Assignment – Copies of all lines that contain "computer" are needed; take them from the data below.

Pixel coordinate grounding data
◇ ◇ ◇ ◇

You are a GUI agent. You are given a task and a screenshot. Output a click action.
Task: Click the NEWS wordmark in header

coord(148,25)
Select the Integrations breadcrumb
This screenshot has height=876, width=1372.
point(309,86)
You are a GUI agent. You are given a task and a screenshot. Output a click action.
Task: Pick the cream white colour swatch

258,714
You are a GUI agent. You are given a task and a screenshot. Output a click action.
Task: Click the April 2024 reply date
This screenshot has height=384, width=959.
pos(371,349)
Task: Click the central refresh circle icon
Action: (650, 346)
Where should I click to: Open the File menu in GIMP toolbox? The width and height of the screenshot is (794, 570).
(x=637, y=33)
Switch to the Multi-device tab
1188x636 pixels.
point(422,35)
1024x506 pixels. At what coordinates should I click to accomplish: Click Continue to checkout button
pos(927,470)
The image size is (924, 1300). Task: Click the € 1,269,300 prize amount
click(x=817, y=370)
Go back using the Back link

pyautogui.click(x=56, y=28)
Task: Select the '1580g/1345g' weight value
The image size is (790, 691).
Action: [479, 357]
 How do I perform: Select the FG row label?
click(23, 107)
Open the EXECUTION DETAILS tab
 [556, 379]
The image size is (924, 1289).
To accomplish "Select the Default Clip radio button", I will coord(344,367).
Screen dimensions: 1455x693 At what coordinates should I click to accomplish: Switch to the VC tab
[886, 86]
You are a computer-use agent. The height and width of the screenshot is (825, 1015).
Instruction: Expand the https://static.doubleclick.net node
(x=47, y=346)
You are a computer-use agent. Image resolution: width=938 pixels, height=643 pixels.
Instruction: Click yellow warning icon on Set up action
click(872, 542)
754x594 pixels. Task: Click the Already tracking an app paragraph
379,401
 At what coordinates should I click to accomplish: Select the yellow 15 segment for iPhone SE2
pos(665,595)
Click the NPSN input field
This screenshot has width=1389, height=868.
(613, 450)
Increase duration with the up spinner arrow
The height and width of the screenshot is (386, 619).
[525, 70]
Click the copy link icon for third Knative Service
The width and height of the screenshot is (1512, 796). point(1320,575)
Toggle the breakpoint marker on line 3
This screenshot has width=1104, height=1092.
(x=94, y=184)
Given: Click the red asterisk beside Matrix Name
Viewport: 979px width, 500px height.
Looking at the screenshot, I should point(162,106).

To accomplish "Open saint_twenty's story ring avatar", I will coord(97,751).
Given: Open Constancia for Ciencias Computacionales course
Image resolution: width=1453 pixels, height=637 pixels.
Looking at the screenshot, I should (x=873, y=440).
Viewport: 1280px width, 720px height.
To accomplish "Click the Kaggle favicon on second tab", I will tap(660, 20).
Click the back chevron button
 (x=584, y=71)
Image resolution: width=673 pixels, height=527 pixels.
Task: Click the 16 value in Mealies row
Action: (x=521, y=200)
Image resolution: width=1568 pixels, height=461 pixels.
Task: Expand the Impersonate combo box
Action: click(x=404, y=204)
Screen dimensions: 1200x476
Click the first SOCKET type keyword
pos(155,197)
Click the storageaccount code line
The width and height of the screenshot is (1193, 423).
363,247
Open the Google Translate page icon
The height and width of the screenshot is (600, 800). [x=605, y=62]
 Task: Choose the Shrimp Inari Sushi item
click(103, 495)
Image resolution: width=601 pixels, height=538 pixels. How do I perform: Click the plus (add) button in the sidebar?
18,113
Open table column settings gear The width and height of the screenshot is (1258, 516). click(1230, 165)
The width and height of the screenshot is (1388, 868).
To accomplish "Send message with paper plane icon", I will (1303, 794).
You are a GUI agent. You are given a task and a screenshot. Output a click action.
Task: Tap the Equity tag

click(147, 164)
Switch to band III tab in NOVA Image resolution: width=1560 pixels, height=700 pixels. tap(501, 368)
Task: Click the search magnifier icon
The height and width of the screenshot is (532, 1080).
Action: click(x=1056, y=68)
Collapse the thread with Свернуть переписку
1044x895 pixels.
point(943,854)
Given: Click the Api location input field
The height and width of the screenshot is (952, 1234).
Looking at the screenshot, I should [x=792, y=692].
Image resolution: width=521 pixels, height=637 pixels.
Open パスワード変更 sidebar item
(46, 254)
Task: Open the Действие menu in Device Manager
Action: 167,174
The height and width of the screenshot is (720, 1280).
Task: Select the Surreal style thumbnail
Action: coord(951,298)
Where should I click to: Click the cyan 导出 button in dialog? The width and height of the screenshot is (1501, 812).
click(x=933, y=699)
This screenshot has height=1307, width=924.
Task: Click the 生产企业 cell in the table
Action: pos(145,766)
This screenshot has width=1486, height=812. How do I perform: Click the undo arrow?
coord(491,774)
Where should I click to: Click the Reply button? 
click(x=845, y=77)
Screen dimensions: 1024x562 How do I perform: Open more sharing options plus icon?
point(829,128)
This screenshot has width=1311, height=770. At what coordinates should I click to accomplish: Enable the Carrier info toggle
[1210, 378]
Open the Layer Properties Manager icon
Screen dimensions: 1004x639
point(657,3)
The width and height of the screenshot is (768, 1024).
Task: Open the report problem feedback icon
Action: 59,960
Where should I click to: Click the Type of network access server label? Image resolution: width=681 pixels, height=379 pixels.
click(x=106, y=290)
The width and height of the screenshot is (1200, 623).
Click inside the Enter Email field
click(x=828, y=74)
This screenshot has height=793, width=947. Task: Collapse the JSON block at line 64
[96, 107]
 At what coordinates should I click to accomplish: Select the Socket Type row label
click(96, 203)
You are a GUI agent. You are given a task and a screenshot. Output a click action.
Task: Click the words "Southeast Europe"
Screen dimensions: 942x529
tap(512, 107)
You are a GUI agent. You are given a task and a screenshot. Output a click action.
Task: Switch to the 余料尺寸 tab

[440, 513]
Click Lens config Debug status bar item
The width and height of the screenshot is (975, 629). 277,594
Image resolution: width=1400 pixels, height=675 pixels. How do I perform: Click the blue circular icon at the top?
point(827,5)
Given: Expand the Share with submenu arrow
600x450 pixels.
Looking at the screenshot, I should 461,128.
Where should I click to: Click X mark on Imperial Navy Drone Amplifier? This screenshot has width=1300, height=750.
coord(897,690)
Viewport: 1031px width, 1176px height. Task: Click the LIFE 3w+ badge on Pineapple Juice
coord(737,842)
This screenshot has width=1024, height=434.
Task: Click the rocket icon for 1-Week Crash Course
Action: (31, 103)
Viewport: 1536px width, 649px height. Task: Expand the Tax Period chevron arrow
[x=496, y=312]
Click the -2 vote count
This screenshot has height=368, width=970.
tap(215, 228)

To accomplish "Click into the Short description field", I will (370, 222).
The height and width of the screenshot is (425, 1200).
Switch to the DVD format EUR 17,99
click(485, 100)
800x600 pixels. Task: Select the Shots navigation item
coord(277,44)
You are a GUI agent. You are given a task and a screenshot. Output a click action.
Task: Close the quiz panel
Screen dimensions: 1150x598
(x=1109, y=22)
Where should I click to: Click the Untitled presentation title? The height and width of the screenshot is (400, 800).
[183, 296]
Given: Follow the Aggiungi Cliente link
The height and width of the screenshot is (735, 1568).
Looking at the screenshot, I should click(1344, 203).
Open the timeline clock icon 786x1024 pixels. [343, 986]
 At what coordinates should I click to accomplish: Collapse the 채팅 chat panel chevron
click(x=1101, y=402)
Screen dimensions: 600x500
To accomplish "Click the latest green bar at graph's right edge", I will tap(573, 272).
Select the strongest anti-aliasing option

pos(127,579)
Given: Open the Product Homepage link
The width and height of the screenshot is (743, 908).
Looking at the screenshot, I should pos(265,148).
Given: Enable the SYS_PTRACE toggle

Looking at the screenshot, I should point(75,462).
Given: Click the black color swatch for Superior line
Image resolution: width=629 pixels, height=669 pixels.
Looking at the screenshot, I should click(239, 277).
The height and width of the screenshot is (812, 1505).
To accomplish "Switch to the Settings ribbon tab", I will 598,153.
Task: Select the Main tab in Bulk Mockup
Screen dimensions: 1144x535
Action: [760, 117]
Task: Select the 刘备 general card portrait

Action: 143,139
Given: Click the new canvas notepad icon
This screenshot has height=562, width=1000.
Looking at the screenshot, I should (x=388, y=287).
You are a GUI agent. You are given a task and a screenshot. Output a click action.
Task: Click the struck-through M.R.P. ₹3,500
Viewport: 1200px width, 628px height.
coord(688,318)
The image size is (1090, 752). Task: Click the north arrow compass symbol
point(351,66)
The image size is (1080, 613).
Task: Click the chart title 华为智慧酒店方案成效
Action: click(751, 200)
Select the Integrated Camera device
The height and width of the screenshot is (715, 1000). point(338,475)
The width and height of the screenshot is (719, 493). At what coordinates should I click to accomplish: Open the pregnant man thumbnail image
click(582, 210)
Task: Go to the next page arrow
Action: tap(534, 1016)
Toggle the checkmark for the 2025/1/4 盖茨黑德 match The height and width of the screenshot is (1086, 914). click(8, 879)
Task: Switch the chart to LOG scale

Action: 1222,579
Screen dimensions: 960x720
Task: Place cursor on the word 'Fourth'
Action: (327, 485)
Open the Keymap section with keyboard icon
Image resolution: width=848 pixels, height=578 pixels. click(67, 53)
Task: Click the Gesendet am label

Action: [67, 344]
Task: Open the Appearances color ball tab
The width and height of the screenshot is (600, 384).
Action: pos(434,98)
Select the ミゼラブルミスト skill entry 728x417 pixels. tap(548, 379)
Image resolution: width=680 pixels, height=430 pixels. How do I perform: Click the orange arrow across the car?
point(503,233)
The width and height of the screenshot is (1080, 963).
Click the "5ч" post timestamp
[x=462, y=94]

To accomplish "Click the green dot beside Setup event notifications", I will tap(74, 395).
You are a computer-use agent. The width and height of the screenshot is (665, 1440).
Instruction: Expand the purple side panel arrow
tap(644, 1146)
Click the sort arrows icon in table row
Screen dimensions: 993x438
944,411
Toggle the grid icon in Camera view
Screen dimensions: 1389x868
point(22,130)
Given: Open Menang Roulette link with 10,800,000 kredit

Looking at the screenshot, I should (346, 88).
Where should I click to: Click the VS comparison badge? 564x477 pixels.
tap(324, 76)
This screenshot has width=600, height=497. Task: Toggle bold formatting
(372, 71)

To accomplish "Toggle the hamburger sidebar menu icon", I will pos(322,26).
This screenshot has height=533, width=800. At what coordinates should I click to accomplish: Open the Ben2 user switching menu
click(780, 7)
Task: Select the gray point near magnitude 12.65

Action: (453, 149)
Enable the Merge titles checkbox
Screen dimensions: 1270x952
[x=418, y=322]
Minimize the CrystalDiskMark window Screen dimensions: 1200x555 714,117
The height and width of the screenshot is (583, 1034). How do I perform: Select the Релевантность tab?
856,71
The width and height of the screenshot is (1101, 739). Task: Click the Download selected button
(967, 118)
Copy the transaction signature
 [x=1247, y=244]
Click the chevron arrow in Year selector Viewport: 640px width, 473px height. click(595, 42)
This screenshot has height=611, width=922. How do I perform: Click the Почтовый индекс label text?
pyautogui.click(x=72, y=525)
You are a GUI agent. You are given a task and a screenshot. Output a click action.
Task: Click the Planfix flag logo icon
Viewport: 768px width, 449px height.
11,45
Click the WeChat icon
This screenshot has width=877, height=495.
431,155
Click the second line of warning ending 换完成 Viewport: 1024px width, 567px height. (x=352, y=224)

◇ ◇ ◇ ◇

Response to the task –
You are a computer-use agent. The height and width of the screenshot is (825, 1015).
You are a computer-use agent. Image resolution: width=938 pixels, height=643 pixels.
You are a computer-use agent. The width and height of the screenshot is (665, 1440).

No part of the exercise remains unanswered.